Code-independent configuration of simulation controls, such as number of particles, batches, source distribution settings, and physics options. These parameters define how the simulation should be run, regardless of the underlying transport code.

settings:
  run_mode: fixed_source
  batches: 100
  particles_per_batch: 10000000
  photon_transport: true

Tallies#

List of tally objects. Definition of observables to be recorded during the simulation (e.g., flux, dose, reaction rates), including spatial, energy, and material filters. Tallies are structured to ensure consistent output formats across different transport codes.

  - name: neutron_spectrum
    description: "Total neutron current leaving the outer surface"
    particle: neutron
    scores: [current]
    filters:
      - type: surface
        values: [7]  # CAD-file surface ID
      - type: energy
        values: []
        units: particle/src/cm**2

  - name: photon_flux
    description: "Total photon current leaving the outer surface"
    particle: photon
    scores: [flux]
    filters:
      - type: cell
        values: [1]  # CAD-file cell ID

Uncertainty Quantification#

Setup for input perturbations, sampling strategies, and metrics for uncertainty propagation. Features a total Monte Carlo engine and supports perturbation of main input data, such as nuclear data, material data (density, composition, temperature) and other relevant input data.

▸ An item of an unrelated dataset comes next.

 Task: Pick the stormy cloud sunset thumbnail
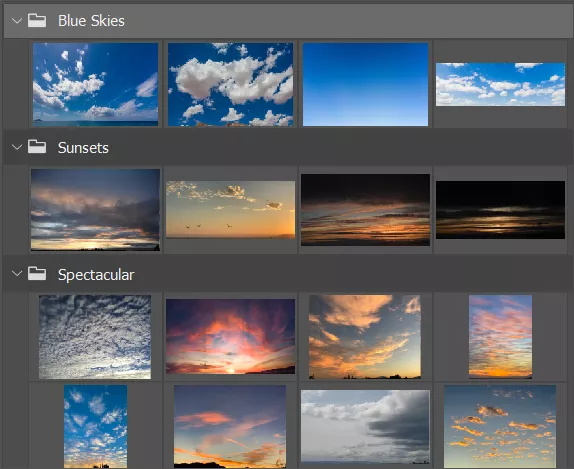(95, 210)

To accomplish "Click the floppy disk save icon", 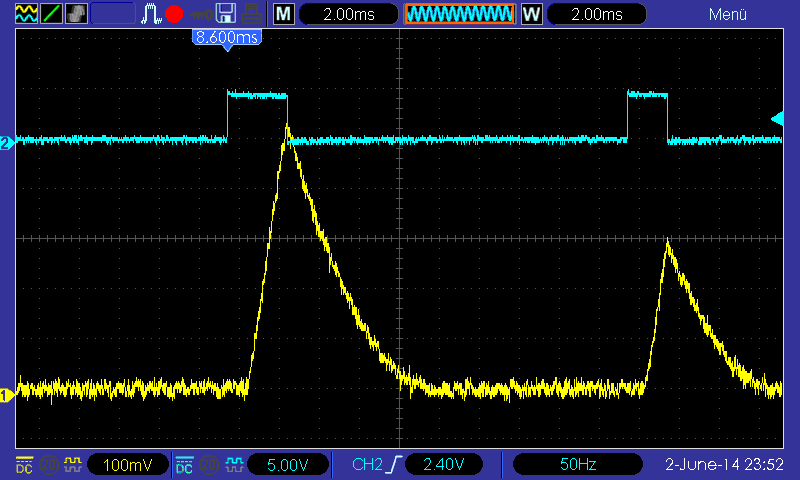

uncertainty_quantification:
  - type: nuclear_data
    description: "Uncertainty in nuclear data"
    nuclides: [[Al27]]
    reactions: [total]
    realizations: [500]

Irradiation Schedule#

Time-dependent irradiation and cooling sequences for activation and shutdown dose rate analysis.


Notes#

  • All sections are optional unless required by the schema.

  • All paths are relative to the benchmark folder.

  • Additional keys may be added to support custom workflows, but they will be ignored during validation unless explicitly included in the schema.

  • For a section-by-section explanation, see overview.md.